WHAT IS NEEDED: In the material below, list every line carrying the string "icon".

^^^^^^^^

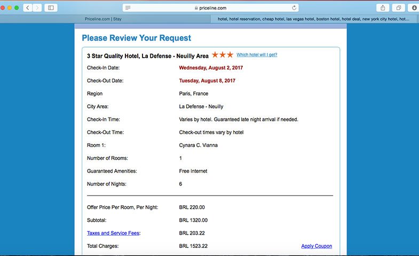Screen dimensions: 419x256
Task: Open the Downloads list
Action: click(414, 8)
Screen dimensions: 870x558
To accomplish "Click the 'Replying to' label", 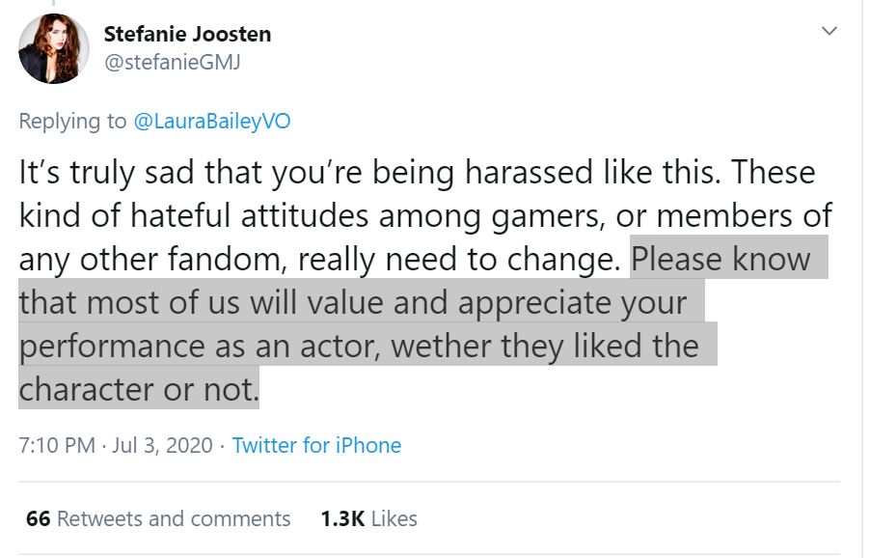I will pos(72,122).
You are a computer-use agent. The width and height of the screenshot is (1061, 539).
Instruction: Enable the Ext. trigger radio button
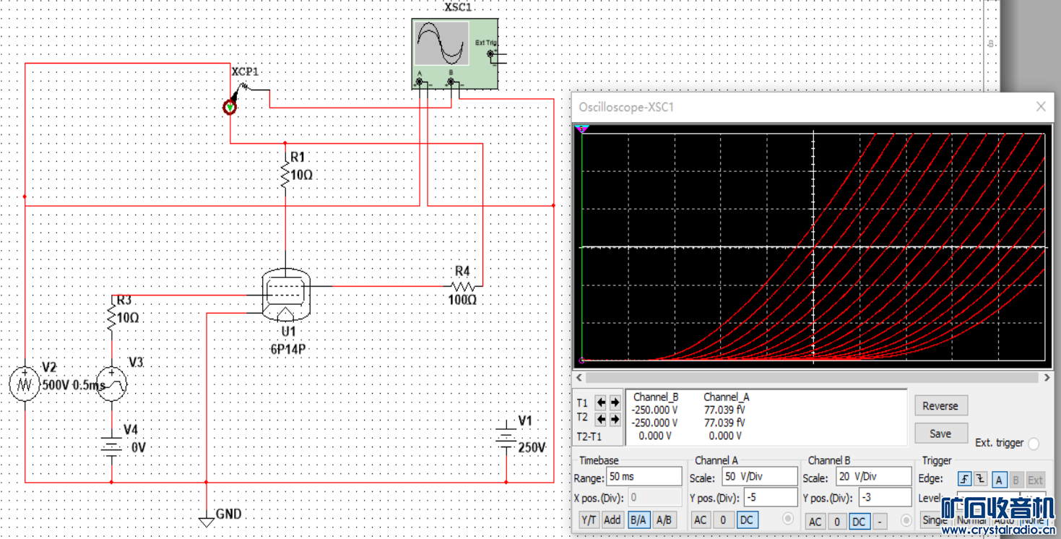pos(1034,444)
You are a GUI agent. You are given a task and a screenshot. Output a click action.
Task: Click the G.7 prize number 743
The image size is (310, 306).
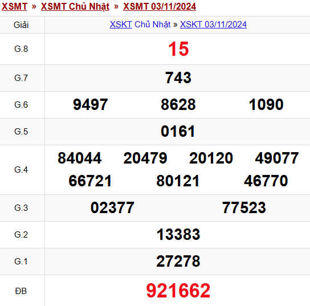pos(178,77)
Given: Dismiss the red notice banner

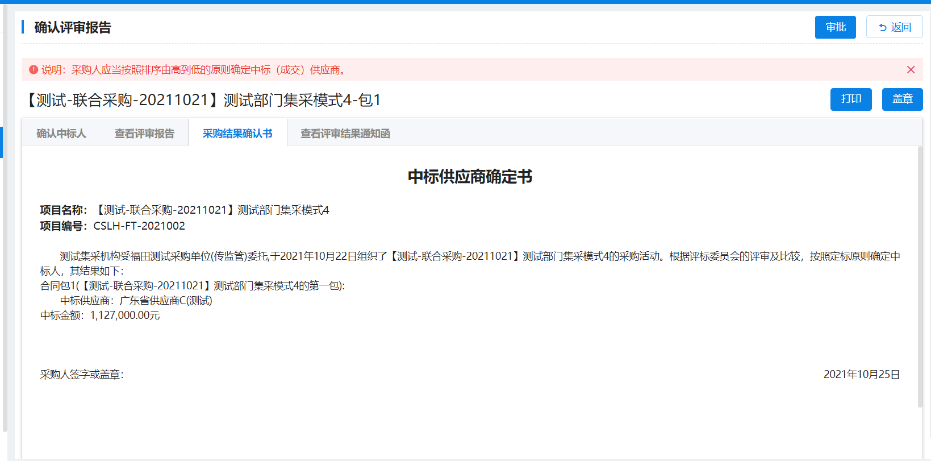Looking at the screenshot, I should pyautogui.click(x=911, y=69).
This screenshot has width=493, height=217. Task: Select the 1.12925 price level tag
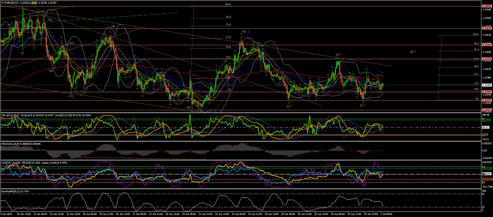coord(486,59)
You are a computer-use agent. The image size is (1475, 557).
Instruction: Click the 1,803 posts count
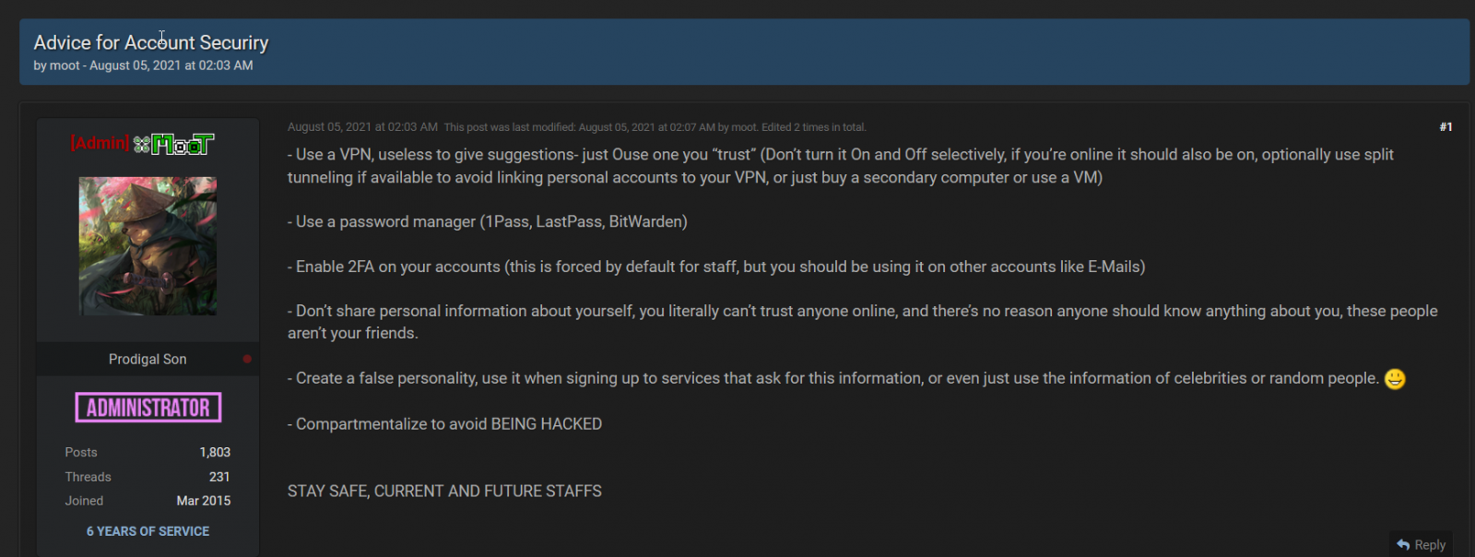point(215,452)
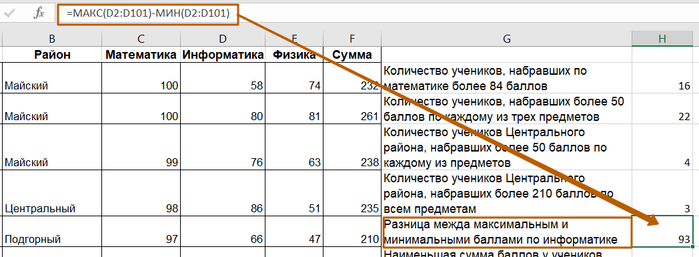Select cell with Сумма value 261
The image size is (699, 257).
coord(353,108)
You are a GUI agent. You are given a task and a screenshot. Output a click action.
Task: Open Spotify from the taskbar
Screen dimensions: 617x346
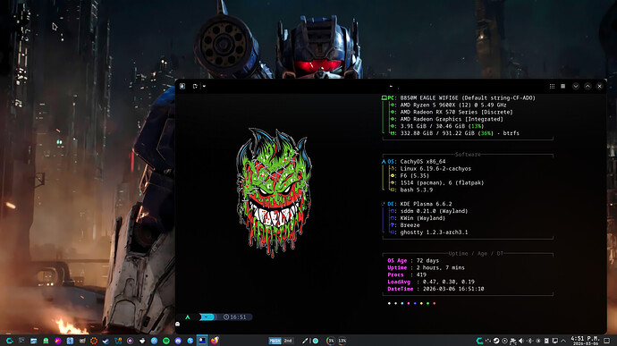[166, 341]
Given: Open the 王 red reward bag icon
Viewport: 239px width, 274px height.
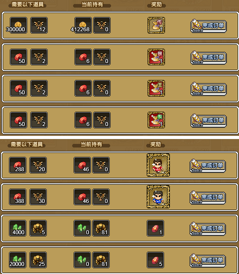Looking at the screenshot, I should [x=156, y=89].
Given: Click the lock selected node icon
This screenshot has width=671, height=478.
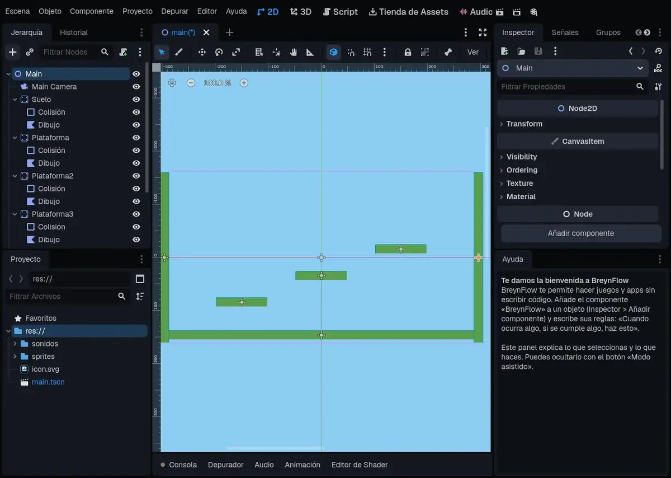Looking at the screenshot, I should (408, 52).
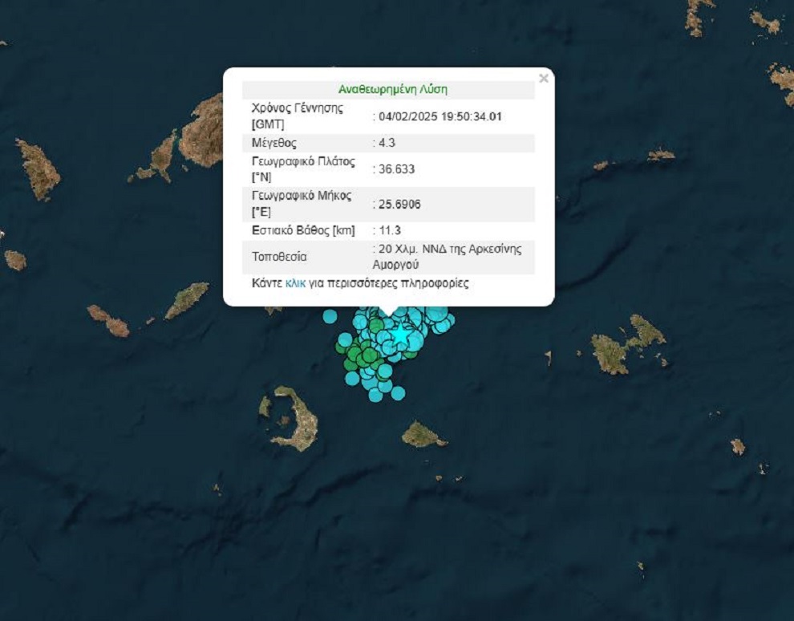This screenshot has width=794, height=621.
Task: Open the κλικ link for more information
Action: (295, 283)
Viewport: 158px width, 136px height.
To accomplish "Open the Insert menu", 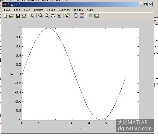I will 38,10.
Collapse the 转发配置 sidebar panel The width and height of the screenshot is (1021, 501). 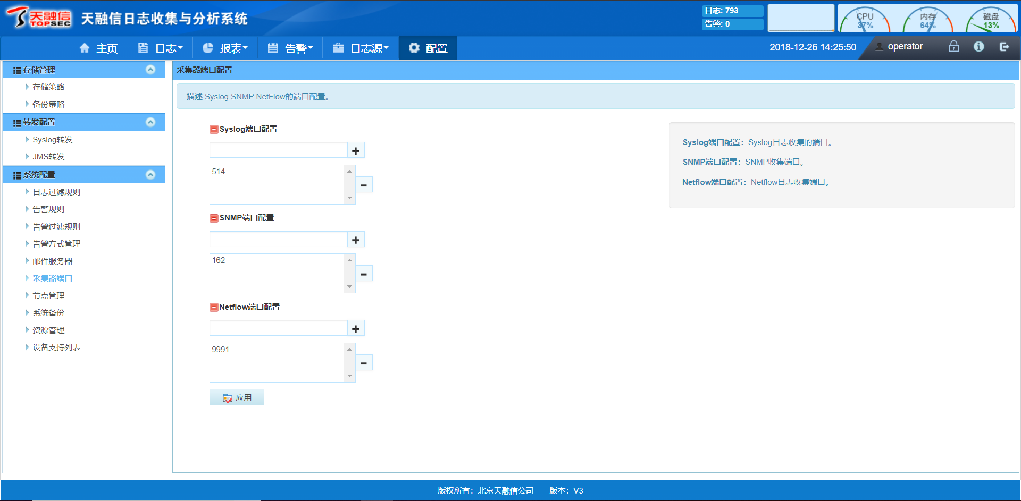point(150,122)
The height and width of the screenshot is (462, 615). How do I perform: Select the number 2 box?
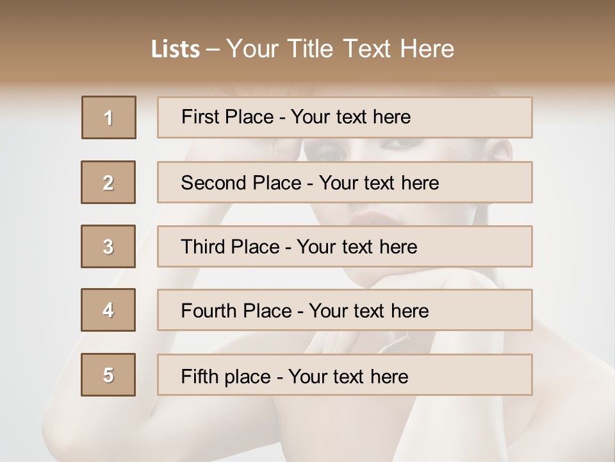[108, 182]
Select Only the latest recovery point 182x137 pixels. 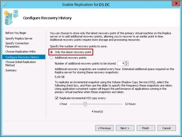click(51, 52)
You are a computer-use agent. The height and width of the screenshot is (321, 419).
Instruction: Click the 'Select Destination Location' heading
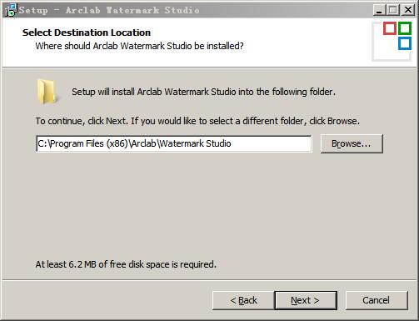point(87,33)
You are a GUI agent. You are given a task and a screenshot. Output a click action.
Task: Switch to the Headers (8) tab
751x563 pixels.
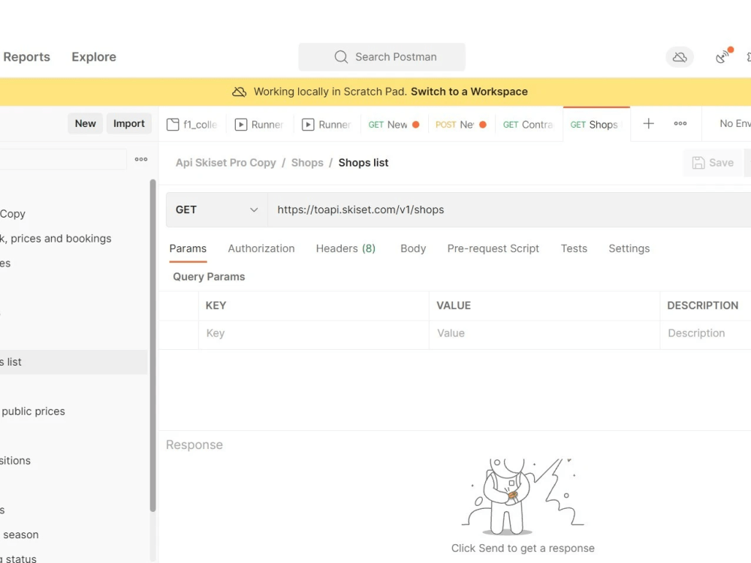345,248
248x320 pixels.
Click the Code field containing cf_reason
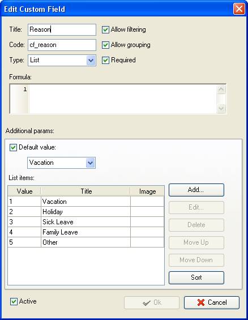pos(62,45)
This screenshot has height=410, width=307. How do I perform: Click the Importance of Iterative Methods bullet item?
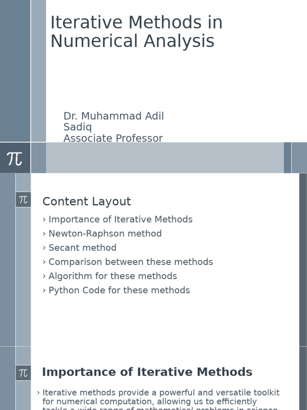pos(120,219)
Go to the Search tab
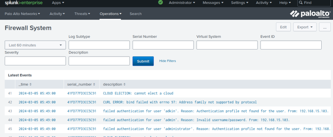Image resolution: width=333 pixels, height=137 pixels. coord(136,14)
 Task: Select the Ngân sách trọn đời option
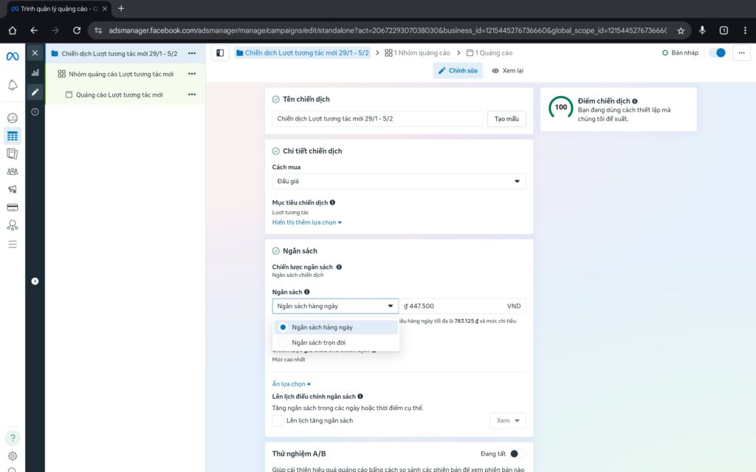[318, 343]
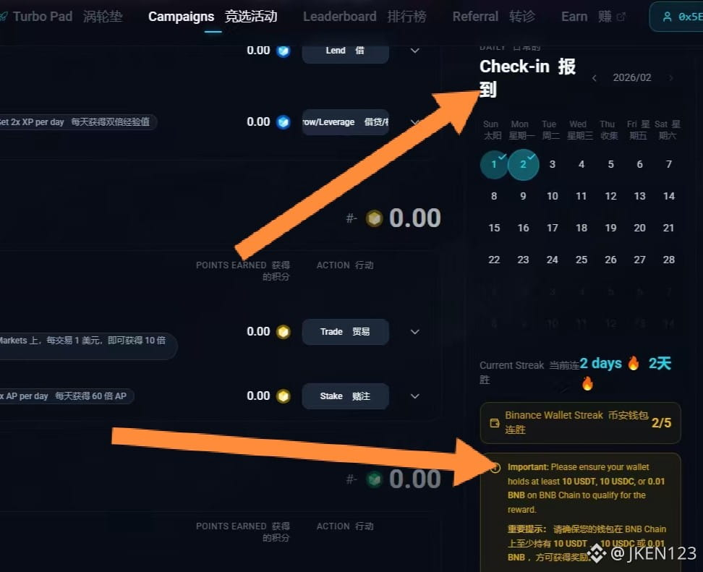Expand the Trade row chevron
The height and width of the screenshot is (572, 703).
pyautogui.click(x=415, y=332)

^^^^^^^^

RESULT BELOW:
Given: Open the 王 red reward bag icon
Given: Click the lock selected node icon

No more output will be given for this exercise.